Let time \(t_1\), be the time at which the first smell is detected.
\(\begin {align} \overline {R_1{^2}} & = 6Dt_1 \\ \therefore (3.0\; \text m)^2 & = 6Dt_1 \\ \therefore \; 9.0 & = 6Dt_1 \quad [1] \end {align}\)

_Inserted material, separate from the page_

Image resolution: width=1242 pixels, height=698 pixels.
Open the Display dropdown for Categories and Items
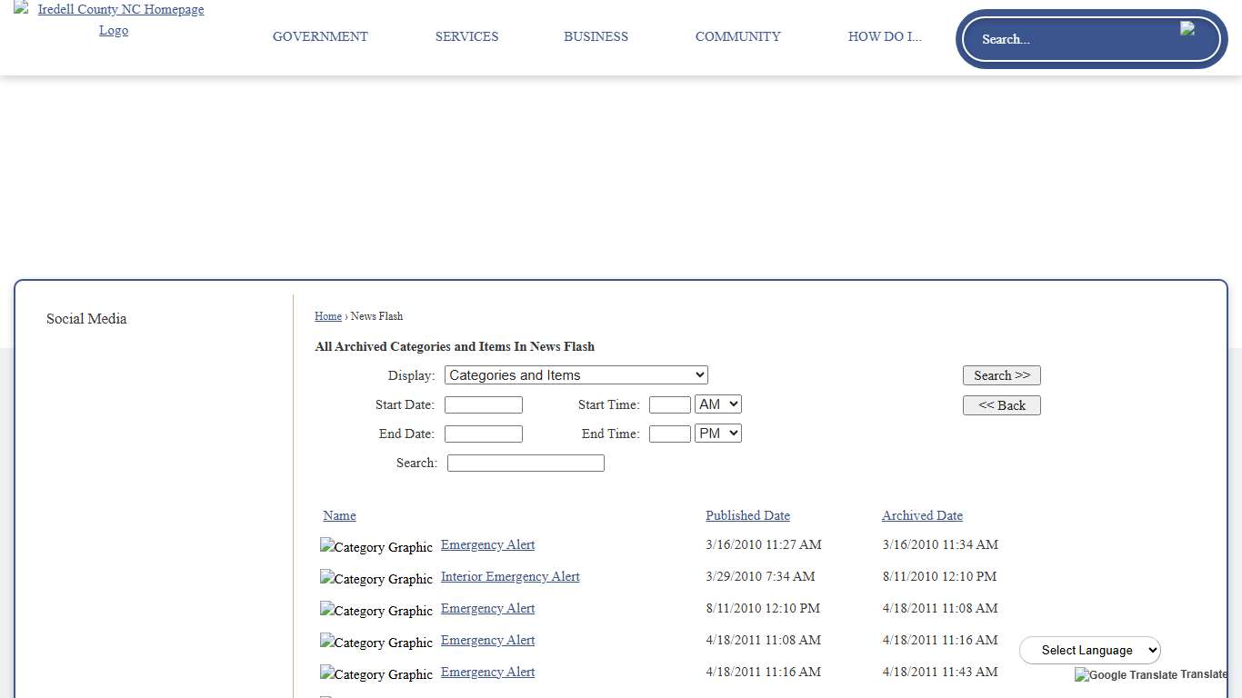[x=576, y=375]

At time \(t_2\) the second smell is detected, where \(t_2 = t_1 + 60\;\text s.\)
\(\begin {align} \overline{R_2{^2}} & = 6Dt_2 \\ \therefore (5.0\;\text m)^2 & = 6D(t_1+ 60)\\ \therefore 25 & = 6Dt_1 + 360D \\ \text{But}\; 6Dt_1 & = 9.0, \; \text{from} [1]. \\ \therefore \; 25 & = 9.0 + 360 D \\ \Rightarrow D & = 0.044\; \text m^2/ \text s \end {align}\)
Dry molar mass \(M_D\) can be determined from Eq. 13-48:
\(M_D = \frac{s N_Ak_BT}{D(1-\rho_\ell/\rho)}\)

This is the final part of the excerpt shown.